• [PROBLEM REQUIREMENTS]: Repeat exactly the lines from the first line of the records through the line containing "Departments (451, 2433)", and nothing more.
────────────────────
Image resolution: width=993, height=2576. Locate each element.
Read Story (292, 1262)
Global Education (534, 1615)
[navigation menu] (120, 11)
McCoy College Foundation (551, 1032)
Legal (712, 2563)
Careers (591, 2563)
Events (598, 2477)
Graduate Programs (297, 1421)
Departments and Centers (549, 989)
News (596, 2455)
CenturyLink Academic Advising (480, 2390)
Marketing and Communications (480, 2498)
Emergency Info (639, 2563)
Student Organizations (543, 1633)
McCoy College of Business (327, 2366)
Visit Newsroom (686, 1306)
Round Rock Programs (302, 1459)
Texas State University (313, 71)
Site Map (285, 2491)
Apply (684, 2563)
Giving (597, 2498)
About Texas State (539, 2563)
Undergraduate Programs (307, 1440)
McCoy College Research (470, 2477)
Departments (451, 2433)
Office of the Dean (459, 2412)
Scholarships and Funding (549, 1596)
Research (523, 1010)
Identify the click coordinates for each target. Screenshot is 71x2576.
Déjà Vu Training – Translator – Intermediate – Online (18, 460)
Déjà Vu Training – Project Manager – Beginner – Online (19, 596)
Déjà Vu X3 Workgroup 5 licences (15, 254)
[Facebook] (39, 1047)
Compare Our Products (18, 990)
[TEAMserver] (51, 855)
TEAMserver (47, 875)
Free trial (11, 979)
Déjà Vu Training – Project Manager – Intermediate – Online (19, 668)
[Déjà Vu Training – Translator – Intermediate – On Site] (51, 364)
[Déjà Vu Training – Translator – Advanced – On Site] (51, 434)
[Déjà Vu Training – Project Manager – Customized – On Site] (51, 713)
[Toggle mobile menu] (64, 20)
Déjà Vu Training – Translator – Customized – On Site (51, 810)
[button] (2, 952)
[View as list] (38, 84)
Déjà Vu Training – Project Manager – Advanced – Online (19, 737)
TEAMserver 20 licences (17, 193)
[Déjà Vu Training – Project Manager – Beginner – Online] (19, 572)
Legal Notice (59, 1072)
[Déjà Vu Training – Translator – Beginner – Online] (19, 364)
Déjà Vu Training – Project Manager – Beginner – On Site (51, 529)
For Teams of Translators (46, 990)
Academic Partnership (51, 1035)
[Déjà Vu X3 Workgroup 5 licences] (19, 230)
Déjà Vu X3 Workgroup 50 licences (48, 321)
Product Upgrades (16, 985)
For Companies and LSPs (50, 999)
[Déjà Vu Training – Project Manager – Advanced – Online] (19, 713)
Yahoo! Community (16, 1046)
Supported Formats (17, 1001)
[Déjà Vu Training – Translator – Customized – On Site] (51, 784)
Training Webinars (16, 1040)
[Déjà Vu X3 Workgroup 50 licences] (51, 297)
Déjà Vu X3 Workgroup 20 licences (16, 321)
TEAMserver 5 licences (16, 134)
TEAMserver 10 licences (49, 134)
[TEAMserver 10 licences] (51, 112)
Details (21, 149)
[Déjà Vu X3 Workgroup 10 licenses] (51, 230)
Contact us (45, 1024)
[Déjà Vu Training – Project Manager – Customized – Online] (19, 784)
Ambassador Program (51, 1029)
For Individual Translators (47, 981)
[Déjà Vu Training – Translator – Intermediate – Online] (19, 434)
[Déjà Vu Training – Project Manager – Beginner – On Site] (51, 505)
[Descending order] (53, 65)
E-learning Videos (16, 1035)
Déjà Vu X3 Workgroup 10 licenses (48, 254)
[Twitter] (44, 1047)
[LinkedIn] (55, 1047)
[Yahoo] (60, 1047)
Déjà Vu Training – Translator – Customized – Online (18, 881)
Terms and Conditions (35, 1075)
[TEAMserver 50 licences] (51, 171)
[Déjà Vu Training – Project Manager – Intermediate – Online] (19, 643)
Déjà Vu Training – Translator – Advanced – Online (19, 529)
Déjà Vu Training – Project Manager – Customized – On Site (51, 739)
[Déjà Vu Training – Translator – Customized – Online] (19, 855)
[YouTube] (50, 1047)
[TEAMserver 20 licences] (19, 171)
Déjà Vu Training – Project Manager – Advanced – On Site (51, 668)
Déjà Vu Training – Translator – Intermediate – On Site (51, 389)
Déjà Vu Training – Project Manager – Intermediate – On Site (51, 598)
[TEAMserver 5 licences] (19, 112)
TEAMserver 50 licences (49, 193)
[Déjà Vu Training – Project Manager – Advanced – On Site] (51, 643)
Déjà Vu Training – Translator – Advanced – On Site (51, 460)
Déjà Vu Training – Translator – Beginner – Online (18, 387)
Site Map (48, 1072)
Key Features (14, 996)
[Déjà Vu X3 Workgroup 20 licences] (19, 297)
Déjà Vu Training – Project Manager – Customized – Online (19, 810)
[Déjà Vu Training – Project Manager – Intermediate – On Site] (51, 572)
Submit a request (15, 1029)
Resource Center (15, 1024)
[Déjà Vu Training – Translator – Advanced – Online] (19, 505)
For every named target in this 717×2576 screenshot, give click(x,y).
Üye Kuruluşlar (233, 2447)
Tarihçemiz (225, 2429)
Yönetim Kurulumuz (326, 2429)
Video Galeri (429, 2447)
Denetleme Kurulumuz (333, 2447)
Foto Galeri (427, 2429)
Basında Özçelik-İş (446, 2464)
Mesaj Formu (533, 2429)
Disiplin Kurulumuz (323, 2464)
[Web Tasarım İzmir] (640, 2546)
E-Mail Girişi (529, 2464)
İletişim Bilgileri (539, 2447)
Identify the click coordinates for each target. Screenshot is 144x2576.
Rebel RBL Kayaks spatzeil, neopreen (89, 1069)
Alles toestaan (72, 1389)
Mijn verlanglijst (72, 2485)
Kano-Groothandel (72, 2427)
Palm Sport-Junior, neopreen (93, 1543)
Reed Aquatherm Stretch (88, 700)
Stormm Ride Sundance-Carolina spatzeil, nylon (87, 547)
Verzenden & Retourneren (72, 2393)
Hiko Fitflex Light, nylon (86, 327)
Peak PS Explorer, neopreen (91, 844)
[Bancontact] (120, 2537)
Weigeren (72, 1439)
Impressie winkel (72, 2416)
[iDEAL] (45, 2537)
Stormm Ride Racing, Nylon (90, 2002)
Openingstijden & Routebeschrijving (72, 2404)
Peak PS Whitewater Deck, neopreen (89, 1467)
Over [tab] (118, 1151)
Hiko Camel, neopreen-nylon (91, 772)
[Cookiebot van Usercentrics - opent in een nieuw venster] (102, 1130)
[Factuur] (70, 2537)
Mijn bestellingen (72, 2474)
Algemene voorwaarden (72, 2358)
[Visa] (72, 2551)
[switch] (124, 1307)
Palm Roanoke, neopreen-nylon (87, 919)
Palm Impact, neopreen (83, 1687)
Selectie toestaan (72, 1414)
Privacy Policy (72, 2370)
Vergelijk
────────────────────
• [RESULT OF THE TASK]:
Image resolution: width=993, height=2576. Locate each element.
Read Story (292, 1262)
Global Education (534, 1615)
[navigation menu] (120, 11)
McCoy College Foundation (551, 1032)
Legal (712, 2563)
Careers (591, 2563)
Events (598, 2477)
Graduate Programs (297, 1421)
Departments and Centers (549, 989)
News (596, 2455)
CenturyLink Academic Advising (480, 2390)
Marketing and Communications (480, 2498)
Emergency Info (639, 2563)
Student Organizations (543, 1633)
McCoy College of Business (327, 2366)
Visit Newsroom (686, 1306)
Round Rock Programs (302, 1459)
Texas State University (313, 71)
Site Map (285, 2491)
Apply (684, 2563)
Giving (597, 2498)
About Texas State (539, 2563)
Undergraduate Programs (307, 1440)
McCoy College Research (470, 2477)
Departments (451, 2433)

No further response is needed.